Europe’s cybersecurity agency, CERT-EU, has attributed a major data breach at the European Commission to a supply chain attack on the open-source security tool Trivy, carried out by the cybercrime group TeamPCP[1][2]. The hackers stole approximately 340 GB of data—including personal information like names, usernames, email addresses, and over 51,992 email-related files—from the Commission’s AWS cloud infrastructure powering websites such as europa.eu, before the notorious ShinyHunters gang leaked it on the dark web on March 28[1][3].
The breach began on March 19, 2026, when the European Commission unknowingly downloaded a compromised version of Trivy through standard software update channels. According to CERT-EU’s official analysis, TeamPCP exploited this supply chain compromise to harvest an AWS API key, granting control over affiliated cloud accounts and enabling reconnaissance with tools like TruffleHog, which scans for additional secrets[2][4]. The European Commission’s Security Operations Center (SOC) detected anomalies—such as misuse of Amazon APIs and unusual network traffic—on March 24, prompting notification to CERT-EU the next day[1][2].
This incident affects data from 42 internal European Commission clients and potentially 29 other EU entities using the shared infrastructure, raising concerns about widespread exposure of personal data from Union websites and user interactions[3][5]. While most stolen files appear to be automated email notifications with minimal content, bounce-back messages could reveal sensitive user-submitted information, posing privacy risks under EU regulations[1]. As reported by TechCrunch and The Next Web, TeamPCP’s role in the initial hack is confirmed, though it remains unclear if they directly handed data to ShinyHunters or if the latter only handled the extortion and leak[cluster:1][cluster:2].

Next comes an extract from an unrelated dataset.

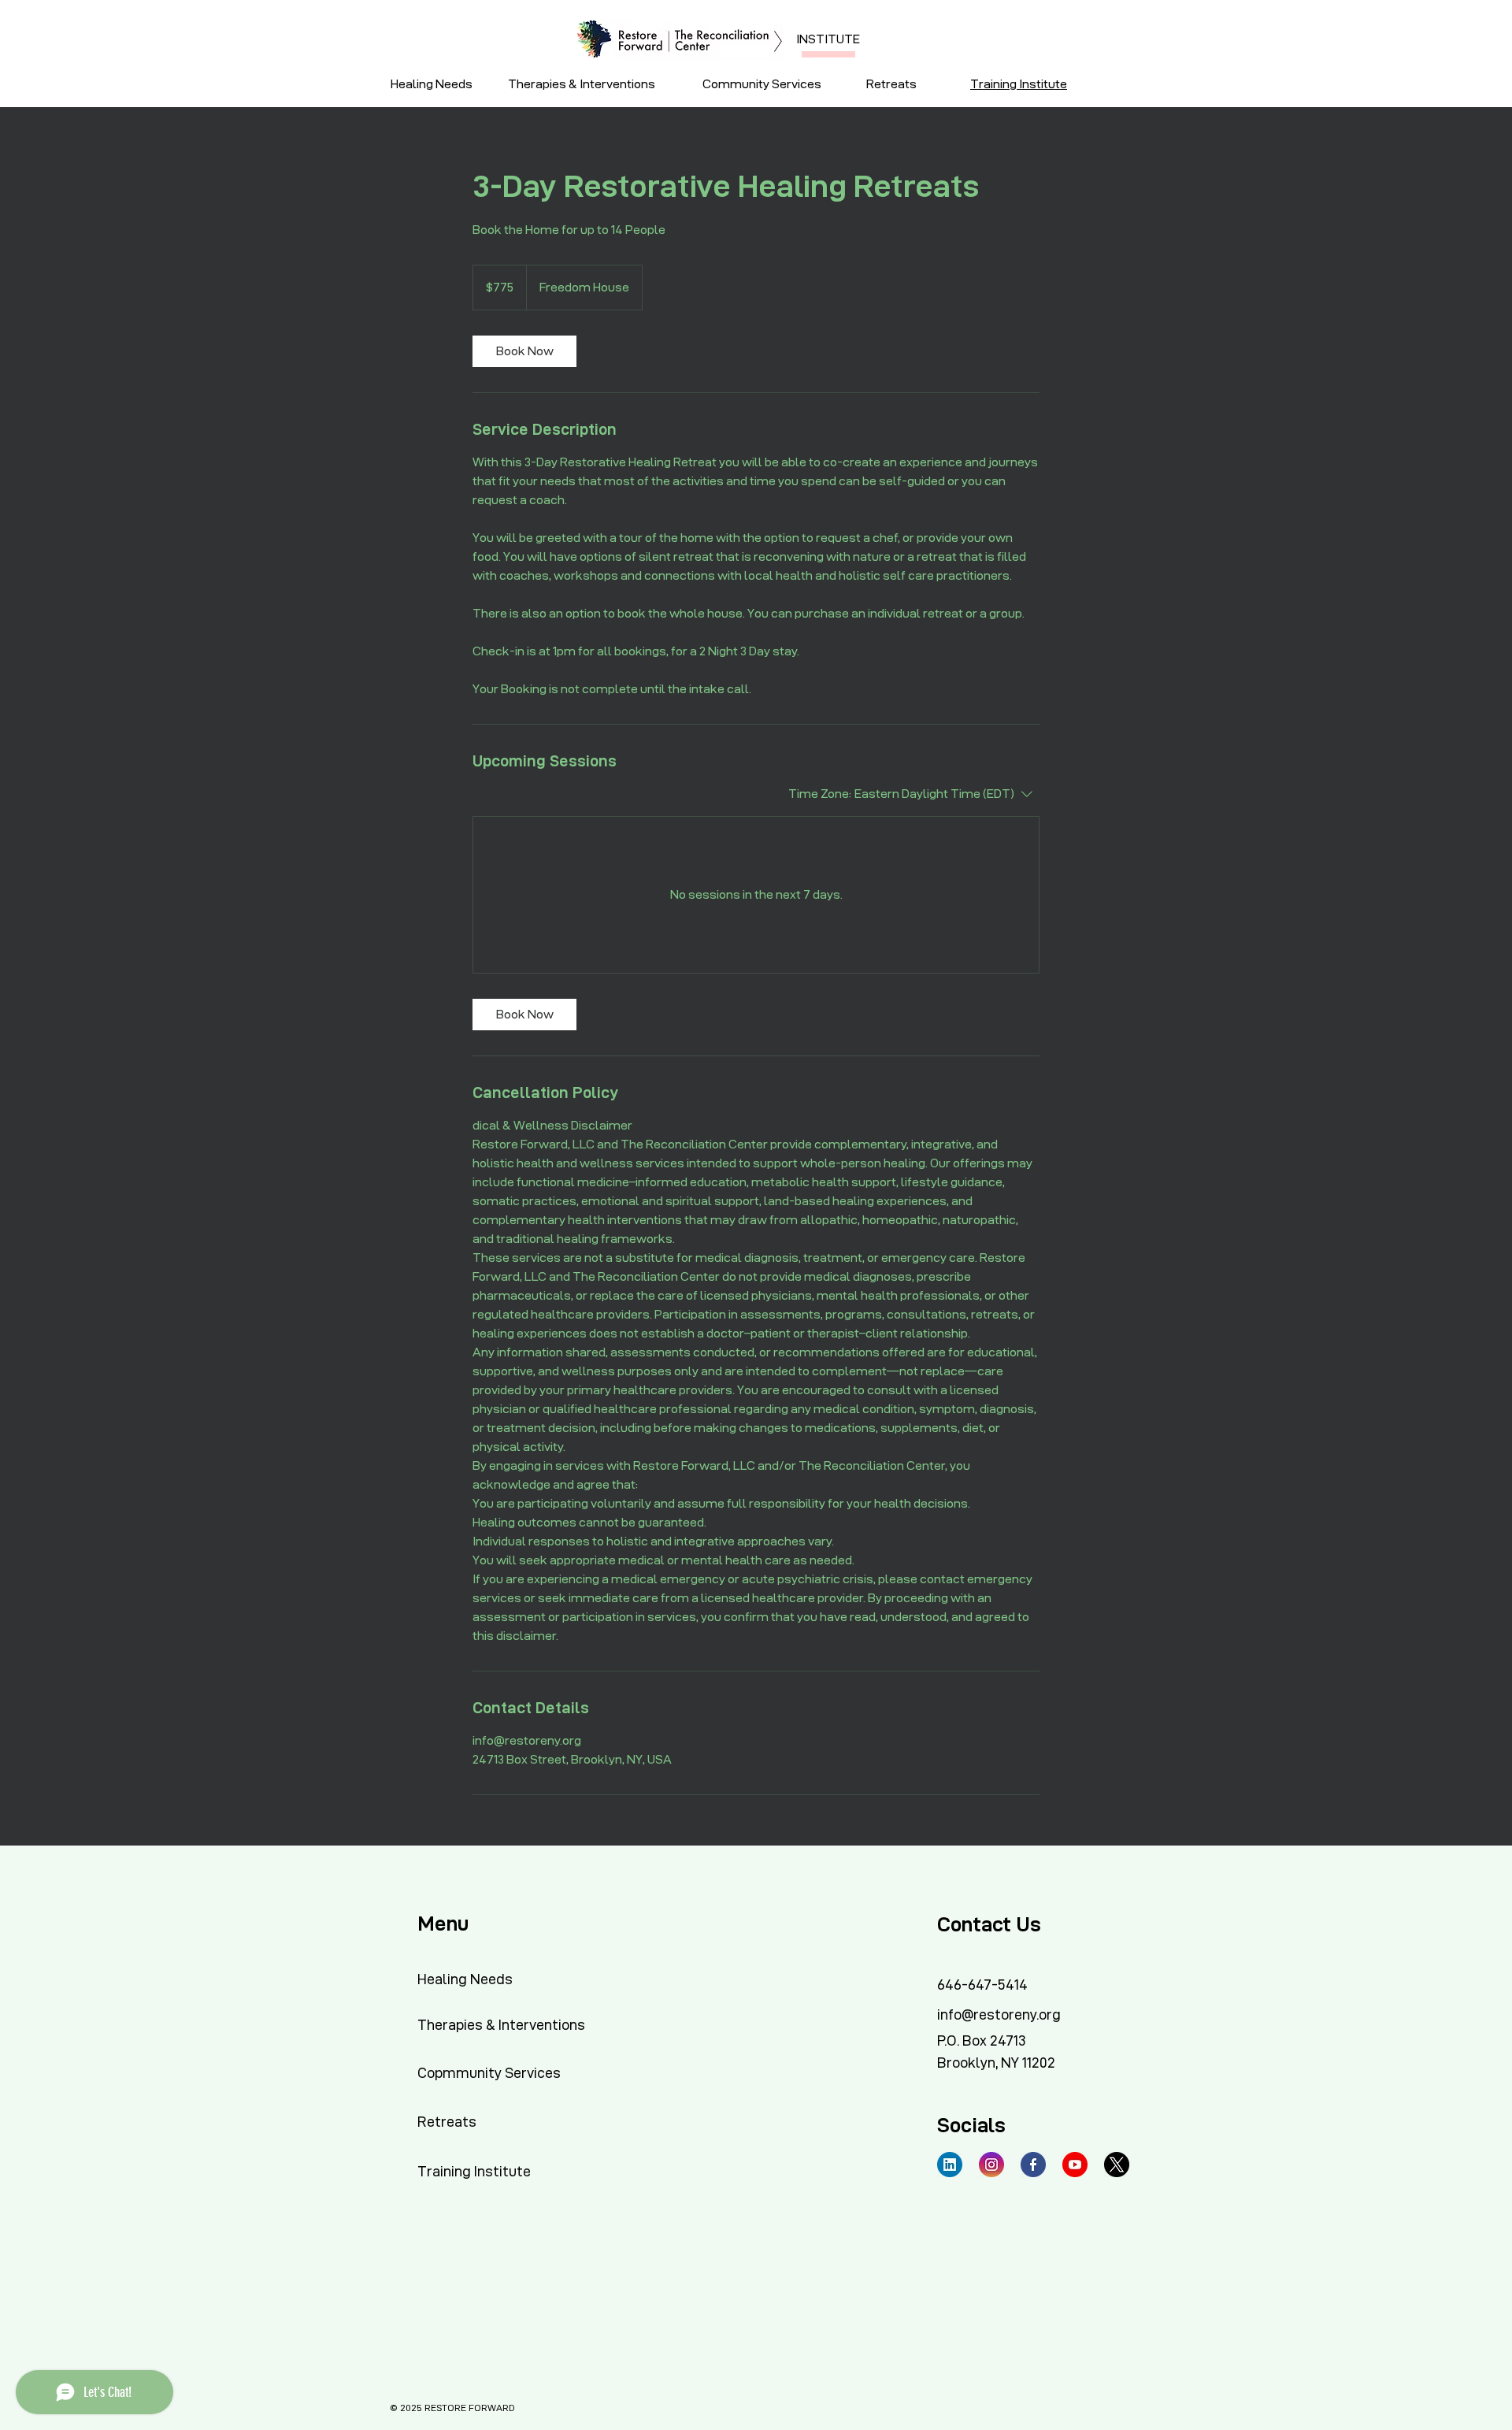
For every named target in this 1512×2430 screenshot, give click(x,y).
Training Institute (1018, 84)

In response, the European Commission swiftly deactivated compromised AWS keys, rotated secrets, and informed the European Data Protection Supervisor as required by Regulation (EU) 2018/1725[4]. CERT-EU has urged all organizations to update Trivy to safe versions, audit deployments, and enhance CI/CD pipeline monitoring to counter the rising threat of supply chain attacks, which this case exemplifies alongside TeamPCP’s strikes on tools like KICS and LiteLLM[2][6]. Affected clients and data protection agencies across the EU have been notified, with ongoing analysis of the leaked datasets likely to uncover further details[5].

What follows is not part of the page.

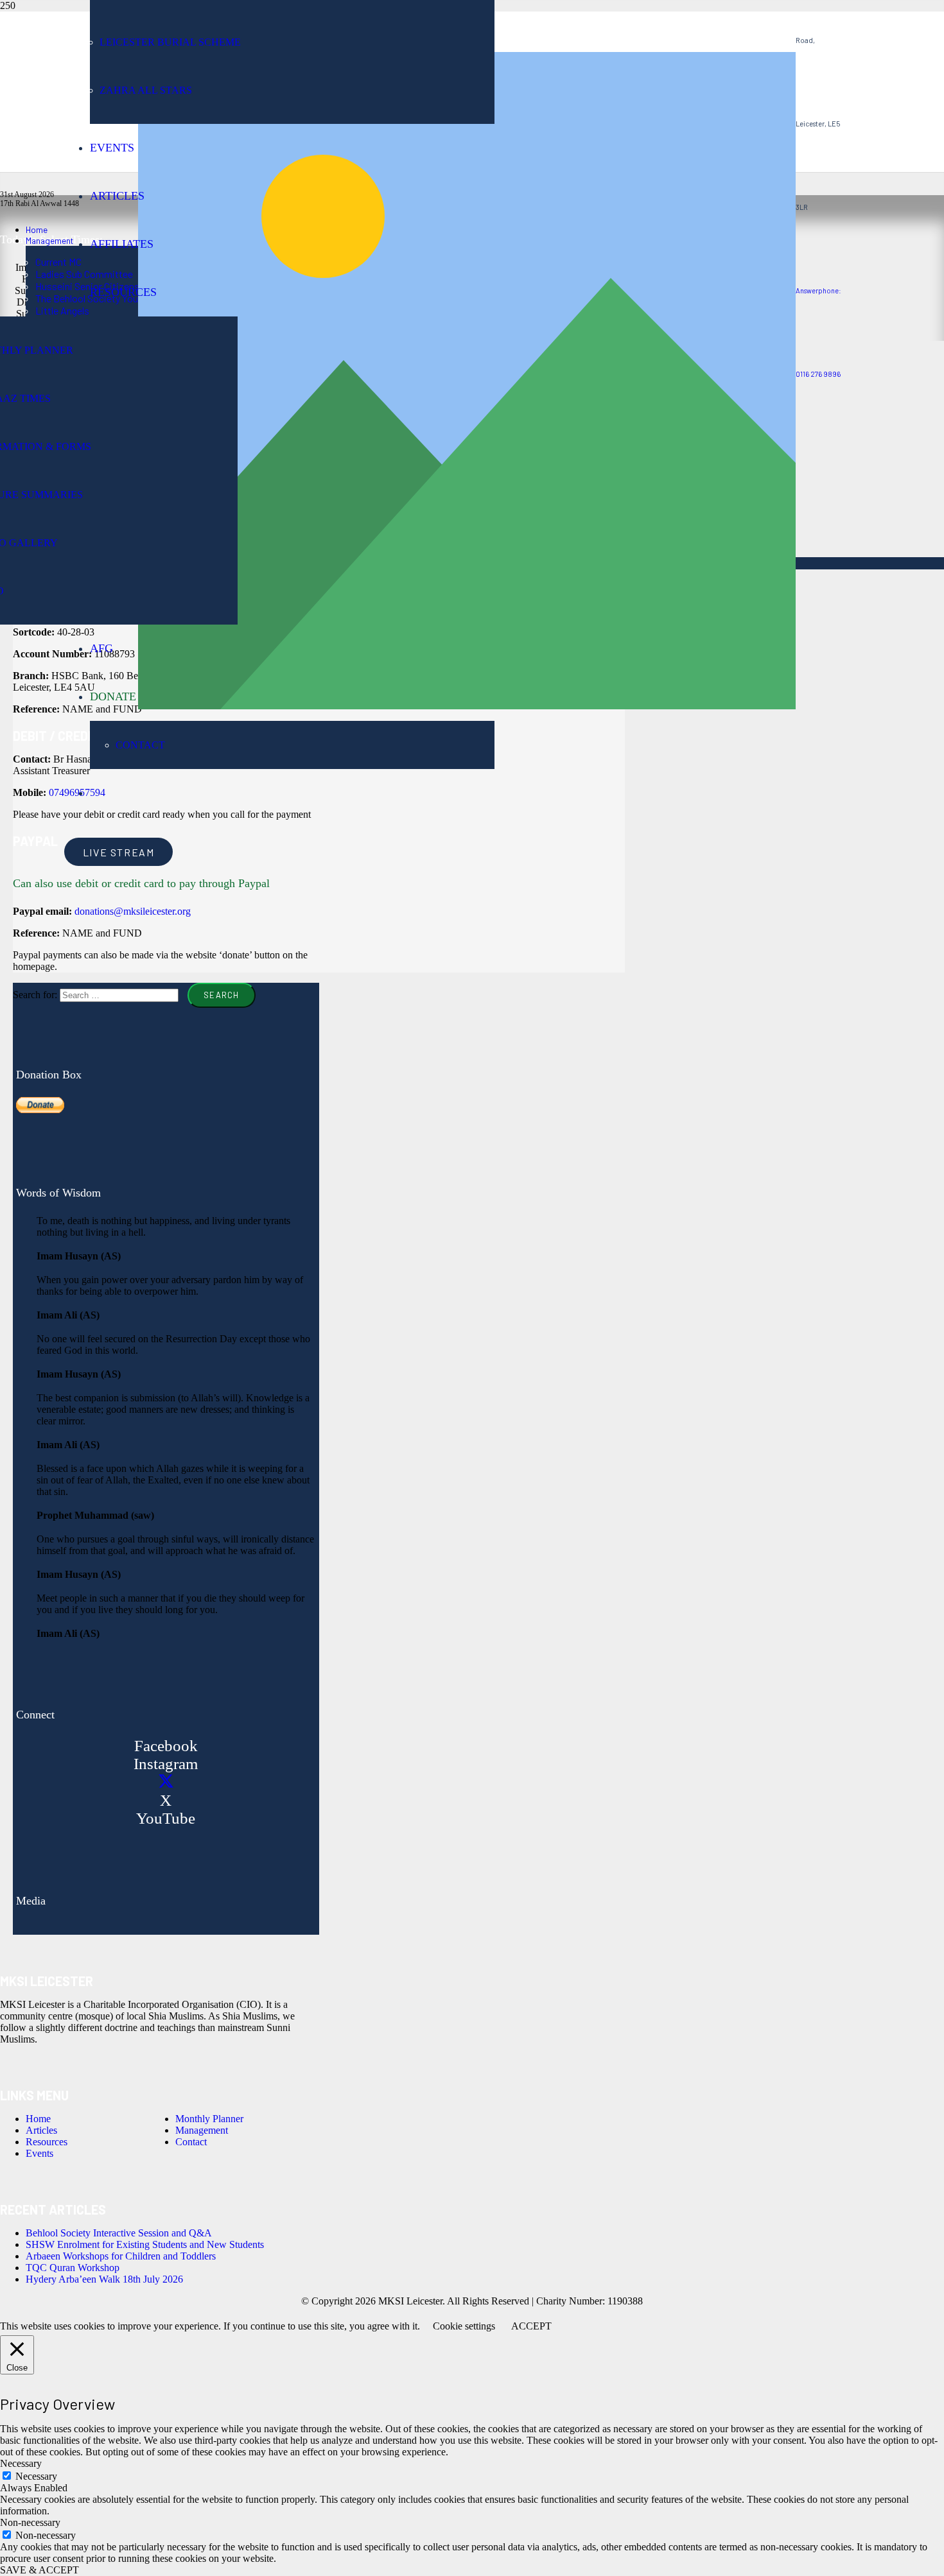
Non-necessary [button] (30, 2522)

The breach underscores vulnerabilities in widely used open-source tools like Trivy, a vulnerability scanner from Aqua Security that ironically aimed to bolster defenses[7]. Aqua Security has publicly linked the compromise to TeamPCP and is aiding remediation efforts. For EU citizens and institutions relying on Commission websites, this means heightened phishing risks from exposed emails, prompting calls for robust vendor risk management and real-time behavioral monitoring in cloud environments[4]. Investigations continue, but no lateral movement to other Commission AWS accounts has been found so far[3].